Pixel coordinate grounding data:
:::

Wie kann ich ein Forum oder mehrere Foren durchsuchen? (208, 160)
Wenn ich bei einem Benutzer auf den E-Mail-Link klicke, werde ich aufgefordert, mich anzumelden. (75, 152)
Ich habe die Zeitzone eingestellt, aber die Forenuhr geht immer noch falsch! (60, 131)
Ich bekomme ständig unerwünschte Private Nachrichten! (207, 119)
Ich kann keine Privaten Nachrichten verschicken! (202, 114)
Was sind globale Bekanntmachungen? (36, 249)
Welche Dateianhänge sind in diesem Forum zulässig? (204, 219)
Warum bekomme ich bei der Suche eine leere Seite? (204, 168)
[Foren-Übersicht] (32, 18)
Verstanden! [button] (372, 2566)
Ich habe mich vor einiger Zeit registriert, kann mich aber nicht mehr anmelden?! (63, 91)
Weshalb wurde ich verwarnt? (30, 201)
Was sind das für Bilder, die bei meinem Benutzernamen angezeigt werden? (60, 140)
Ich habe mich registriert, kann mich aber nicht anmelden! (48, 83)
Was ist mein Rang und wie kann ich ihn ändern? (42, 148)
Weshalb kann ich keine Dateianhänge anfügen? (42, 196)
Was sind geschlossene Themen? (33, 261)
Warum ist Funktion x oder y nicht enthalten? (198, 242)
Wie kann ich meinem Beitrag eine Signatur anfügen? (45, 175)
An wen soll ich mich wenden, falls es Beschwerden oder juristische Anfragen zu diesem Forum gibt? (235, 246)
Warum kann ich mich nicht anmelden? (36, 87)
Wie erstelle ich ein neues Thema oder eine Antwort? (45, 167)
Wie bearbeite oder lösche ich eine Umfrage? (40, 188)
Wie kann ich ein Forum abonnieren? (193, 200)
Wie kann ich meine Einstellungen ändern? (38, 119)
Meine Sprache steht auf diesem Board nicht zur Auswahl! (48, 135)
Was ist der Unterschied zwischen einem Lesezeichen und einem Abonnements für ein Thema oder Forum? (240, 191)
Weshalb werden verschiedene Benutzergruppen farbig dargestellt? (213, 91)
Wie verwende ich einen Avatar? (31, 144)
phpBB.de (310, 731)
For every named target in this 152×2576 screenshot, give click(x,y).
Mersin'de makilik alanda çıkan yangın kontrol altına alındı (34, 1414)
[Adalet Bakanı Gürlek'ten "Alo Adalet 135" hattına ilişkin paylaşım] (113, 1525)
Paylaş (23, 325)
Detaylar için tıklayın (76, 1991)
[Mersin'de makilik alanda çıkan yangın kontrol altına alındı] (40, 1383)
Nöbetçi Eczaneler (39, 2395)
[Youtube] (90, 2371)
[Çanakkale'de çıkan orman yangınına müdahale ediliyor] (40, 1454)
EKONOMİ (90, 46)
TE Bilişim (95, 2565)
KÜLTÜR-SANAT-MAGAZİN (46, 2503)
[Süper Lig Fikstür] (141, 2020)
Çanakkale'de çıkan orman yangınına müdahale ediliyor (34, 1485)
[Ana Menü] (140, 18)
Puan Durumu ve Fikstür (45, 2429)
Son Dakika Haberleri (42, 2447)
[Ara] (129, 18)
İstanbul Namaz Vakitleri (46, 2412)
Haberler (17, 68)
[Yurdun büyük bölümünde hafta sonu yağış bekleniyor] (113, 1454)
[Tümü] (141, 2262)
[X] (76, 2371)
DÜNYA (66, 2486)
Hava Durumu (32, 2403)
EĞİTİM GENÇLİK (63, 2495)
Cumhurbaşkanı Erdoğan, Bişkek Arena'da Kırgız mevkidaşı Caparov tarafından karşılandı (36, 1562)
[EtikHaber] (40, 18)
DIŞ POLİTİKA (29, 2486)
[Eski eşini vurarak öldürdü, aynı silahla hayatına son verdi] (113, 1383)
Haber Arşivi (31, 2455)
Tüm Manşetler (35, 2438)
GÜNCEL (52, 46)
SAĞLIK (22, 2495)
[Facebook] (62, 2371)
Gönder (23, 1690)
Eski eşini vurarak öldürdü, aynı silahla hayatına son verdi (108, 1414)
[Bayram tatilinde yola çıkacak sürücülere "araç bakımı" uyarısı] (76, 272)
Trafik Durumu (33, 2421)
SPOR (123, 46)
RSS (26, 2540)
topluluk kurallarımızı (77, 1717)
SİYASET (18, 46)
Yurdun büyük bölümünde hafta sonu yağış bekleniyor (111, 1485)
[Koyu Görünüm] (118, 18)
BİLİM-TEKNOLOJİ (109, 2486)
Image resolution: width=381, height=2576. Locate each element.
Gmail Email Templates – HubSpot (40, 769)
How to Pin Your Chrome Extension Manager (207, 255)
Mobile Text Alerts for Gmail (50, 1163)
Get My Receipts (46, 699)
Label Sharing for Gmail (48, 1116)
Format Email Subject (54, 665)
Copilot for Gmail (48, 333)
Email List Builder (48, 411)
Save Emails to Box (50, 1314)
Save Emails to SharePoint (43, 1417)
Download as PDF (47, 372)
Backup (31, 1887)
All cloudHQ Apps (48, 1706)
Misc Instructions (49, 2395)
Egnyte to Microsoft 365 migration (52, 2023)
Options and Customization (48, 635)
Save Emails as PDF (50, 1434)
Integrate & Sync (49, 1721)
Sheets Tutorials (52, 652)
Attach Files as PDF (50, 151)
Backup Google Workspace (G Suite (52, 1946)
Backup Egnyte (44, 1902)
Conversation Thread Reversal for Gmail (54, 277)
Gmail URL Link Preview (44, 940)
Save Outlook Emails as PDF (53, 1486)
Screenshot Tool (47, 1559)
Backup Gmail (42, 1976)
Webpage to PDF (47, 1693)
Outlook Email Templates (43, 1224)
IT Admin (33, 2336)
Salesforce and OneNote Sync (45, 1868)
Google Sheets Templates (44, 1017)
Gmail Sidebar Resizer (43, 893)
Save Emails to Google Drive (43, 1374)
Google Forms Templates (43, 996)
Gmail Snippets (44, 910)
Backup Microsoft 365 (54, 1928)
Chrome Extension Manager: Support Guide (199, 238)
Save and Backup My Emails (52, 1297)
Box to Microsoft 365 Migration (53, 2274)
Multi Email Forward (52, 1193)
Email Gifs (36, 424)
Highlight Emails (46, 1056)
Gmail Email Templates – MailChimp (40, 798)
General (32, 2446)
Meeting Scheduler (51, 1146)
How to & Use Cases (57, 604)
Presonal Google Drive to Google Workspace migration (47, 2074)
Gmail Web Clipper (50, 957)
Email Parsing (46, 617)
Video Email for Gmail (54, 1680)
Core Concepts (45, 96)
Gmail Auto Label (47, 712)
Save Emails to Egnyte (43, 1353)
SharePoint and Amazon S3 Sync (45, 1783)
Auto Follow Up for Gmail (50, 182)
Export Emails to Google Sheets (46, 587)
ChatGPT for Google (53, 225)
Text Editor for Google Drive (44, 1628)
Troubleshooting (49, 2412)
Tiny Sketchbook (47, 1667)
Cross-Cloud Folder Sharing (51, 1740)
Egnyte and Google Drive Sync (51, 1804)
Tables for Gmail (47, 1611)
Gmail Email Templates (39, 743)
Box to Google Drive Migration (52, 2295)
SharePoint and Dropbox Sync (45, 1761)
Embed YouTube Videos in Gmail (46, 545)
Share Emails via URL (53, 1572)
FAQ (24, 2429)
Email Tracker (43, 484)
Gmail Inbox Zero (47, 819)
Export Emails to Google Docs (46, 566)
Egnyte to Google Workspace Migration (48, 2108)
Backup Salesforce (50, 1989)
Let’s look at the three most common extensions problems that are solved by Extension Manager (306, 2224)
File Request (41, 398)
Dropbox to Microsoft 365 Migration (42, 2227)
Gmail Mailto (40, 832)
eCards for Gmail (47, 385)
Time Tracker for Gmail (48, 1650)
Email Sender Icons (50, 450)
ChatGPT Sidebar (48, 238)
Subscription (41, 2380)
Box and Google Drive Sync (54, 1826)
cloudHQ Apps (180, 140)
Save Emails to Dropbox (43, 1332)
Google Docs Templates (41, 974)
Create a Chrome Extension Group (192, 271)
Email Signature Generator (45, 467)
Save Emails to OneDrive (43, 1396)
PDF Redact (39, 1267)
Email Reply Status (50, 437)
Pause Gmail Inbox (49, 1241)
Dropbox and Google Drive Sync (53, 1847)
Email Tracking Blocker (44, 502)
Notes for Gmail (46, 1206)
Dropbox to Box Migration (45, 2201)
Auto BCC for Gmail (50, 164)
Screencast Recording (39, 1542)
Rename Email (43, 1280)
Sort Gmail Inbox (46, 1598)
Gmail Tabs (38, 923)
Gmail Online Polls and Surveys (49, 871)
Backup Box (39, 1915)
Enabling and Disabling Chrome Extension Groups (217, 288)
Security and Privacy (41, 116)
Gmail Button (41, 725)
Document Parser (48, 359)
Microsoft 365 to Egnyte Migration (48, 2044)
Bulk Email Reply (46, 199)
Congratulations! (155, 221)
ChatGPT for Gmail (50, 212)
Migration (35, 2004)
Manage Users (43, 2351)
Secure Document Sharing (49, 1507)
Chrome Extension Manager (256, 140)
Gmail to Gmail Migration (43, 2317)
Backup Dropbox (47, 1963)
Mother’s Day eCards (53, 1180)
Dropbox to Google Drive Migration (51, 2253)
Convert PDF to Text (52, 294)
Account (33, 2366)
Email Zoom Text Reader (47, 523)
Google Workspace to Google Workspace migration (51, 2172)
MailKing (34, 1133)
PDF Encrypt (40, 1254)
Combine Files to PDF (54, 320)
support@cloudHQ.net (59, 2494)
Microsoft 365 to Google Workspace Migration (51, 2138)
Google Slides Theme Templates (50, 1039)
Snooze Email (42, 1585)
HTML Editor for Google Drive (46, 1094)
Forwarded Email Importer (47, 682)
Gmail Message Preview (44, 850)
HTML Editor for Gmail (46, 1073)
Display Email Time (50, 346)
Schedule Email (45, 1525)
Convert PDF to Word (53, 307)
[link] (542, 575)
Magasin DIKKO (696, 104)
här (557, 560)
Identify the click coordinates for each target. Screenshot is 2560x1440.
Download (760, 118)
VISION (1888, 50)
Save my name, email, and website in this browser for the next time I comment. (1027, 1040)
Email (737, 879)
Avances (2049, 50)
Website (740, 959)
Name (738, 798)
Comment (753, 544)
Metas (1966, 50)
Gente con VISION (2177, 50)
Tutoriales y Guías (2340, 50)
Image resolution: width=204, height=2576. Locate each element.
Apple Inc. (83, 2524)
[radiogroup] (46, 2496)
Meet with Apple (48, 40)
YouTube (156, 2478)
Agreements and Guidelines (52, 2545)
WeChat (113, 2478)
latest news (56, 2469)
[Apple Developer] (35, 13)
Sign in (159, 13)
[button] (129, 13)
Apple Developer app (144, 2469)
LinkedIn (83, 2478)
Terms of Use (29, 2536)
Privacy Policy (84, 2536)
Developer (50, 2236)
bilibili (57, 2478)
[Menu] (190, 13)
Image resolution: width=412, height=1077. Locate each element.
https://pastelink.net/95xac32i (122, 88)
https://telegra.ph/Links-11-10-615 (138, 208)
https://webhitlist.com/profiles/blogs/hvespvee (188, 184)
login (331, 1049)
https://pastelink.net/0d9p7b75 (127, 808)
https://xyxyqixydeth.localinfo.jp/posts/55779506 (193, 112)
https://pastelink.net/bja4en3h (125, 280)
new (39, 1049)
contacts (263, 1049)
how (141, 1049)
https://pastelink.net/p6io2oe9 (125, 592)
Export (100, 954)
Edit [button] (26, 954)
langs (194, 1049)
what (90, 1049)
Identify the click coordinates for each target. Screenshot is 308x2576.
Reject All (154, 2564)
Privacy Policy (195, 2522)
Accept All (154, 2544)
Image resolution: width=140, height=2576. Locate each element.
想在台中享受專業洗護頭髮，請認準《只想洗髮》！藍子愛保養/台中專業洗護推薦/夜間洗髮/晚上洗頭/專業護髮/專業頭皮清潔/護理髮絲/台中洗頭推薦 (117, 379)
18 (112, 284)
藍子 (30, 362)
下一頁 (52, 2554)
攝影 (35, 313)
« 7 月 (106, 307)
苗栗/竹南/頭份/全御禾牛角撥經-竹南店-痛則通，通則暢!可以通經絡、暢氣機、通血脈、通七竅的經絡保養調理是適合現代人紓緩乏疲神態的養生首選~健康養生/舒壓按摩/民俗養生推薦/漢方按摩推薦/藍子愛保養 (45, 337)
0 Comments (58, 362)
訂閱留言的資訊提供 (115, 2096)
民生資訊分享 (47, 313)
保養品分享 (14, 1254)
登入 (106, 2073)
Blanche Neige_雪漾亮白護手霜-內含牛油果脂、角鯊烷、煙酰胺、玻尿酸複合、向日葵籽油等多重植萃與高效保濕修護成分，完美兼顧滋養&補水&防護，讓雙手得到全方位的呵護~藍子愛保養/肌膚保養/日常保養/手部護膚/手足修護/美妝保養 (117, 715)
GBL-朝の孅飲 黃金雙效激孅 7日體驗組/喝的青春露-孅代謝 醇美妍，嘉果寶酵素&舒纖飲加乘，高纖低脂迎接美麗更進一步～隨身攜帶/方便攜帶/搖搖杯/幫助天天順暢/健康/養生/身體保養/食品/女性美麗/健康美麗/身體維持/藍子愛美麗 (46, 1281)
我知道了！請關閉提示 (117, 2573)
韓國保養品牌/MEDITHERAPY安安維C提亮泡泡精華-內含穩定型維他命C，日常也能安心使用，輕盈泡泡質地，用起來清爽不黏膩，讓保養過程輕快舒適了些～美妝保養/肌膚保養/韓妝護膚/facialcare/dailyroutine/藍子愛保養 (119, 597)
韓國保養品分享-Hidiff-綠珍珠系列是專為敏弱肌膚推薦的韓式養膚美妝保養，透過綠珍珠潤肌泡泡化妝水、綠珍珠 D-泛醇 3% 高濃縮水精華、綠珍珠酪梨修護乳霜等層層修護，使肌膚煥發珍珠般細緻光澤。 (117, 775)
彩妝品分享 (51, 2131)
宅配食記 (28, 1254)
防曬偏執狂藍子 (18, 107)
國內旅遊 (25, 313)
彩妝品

:::

[Work request] If a line in the data holds the word "anmelden", count it, then state the total alone.

[Output] 3